Su imagen se desvaneció de mi mente después de perderle el
rastro en aquella ocasión. Volví a mis amigos, conocí gente y paseé solo o
acompañado por las calles. No es que la olvidara. Su presencia, más bien,
parecía haberse fundido con el resto de las personas que habitan la ciudad.
Una mañana, tiempo después, desperté con la certeza de que
la señora se estaba muriendo. Era domingo, y después del almuerzo salí a
caminar bajo los árboles de mi barrio. En un balcón una anciana tomaba el sol
con sus rodillas cubiertas por un chal peludo. Una muchacha, en un prado,
pintaba de rojo los muebles del jardín, alistándolos para el verano. Había poca
gente, y los objetos y los ruidos se dibujaban con precisión en el aire nítido.
Pero en alguna parte de la misma ciudad por la que yo caminaba, la señora iba a
morir.
Regresé a casa y me instalé en mi cuarto a esperar.

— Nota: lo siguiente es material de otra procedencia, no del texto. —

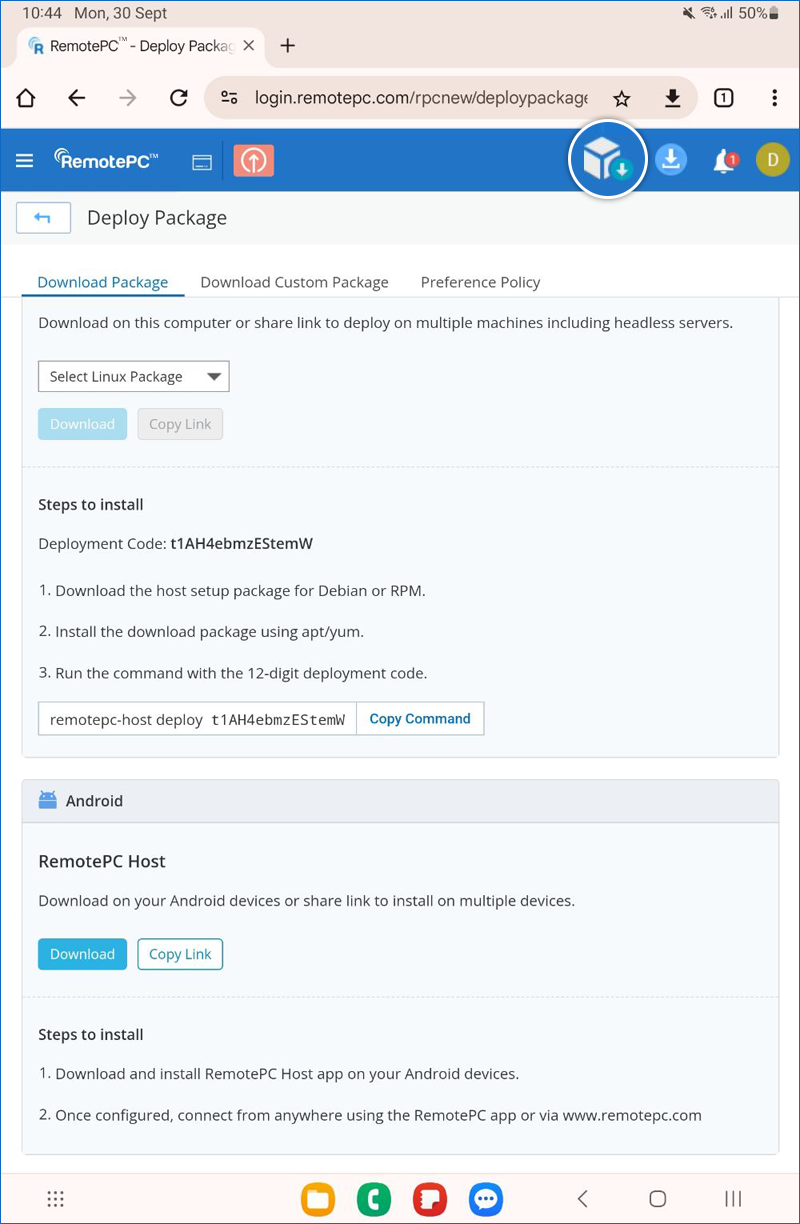Open the RemotePC hamburger menu
This screenshot has height=1224, width=800.
[x=25, y=160]
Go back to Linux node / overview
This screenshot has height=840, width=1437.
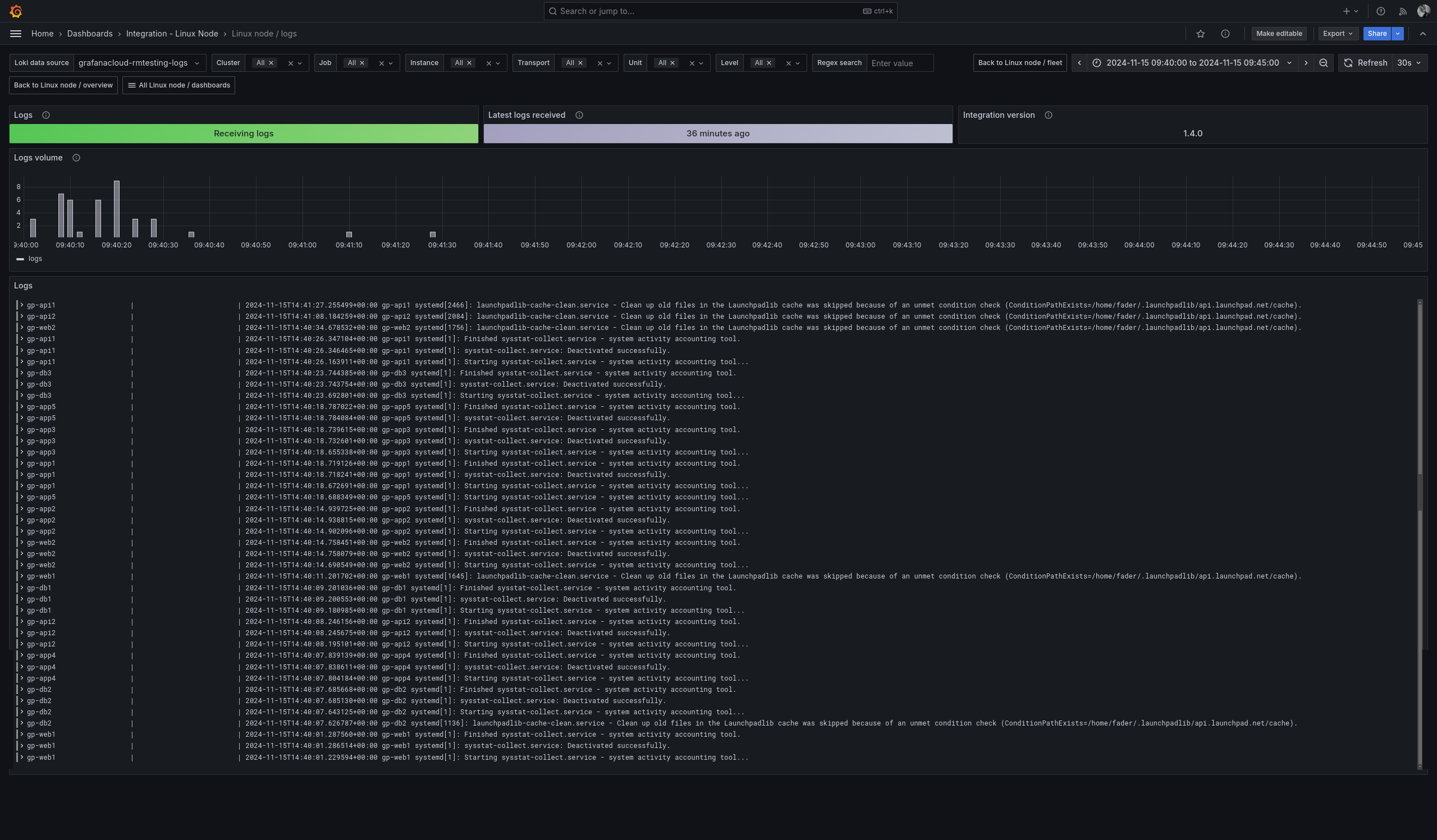pos(63,85)
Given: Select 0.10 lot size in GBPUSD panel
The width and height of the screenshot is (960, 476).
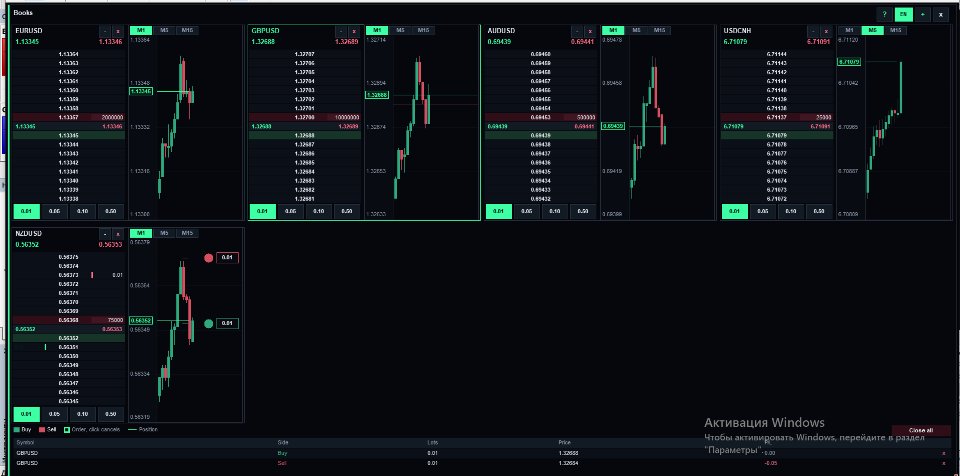Looking at the screenshot, I should pos(318,211).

Desde mi ventana vi cimbrarse en la brisa los alambres del
alumbrado. La tarde fue madurando lentamente más allá de los techos, y más allá
del cerro, la luz fue gastándose más y más. Los alambres seguían vibrando,
respirando. En el jardín alguien regaba el pasto con una manguera. Los pájaros
se aprontaban para la noche, colmando de ruido y movimiento las copas de todos
los árboles que veía desde mi ventana. Rió un niño en el jardín vecino. Un
perro ladró.
Instantáneamente después, cesaron todos los ruidos al mismo
tiempo y se abrió un pozo de silencio en la tarde apacible. Los alambres no
vibraban ya. En un barrio desconocido, la señora había muerto. Cierta casa
entornaría su puerta esa noche, y arderían cirios en una habitación llena de
voces quedas y de consuelos. La tarde se deslizó hacia un final imperceptible,
apagándose todos mis pensamientos acerca de la señora. Después me debo de haber
dormido, porque no recuerdo más de esa tarde.
Al día siguiente vi en el diario que los deudos de doña
Ester de Arancibia anunciaban su muerte, dando la hora de los funerales.

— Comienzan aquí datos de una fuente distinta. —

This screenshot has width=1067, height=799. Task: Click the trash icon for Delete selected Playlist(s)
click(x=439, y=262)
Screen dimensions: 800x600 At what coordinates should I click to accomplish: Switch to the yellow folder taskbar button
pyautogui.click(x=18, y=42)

¿Podría ser?... Sí. Sin duda era ella.
Asistí al cementerio, siguiendo el cortejo lentamente por
las avenidas largas, entre personas silenciosas que conocían los rasgos y la
voz de la mujer por quien sentían dolor. Después caminé un rato bajo los
árboles oscuros, porque esa tarde asoleada me trajo una tranquilidad especial.
Ahora pienso en la señora sólo muy de tarde en tarde.
A veces me asalta la idea, en una esquina por ejemplo, que
la escena presente no es más que reproducción de otra, vivida anteriormente. En
esas ocasiones se me ocurre que voy a ver pasar a la señora, cejijunta y de
impermeable verde. Pero me da un poco de risa, porque yo mismo vi depositar su
ataúd en el nicho, en una pared con centenares de nichos todos iguales.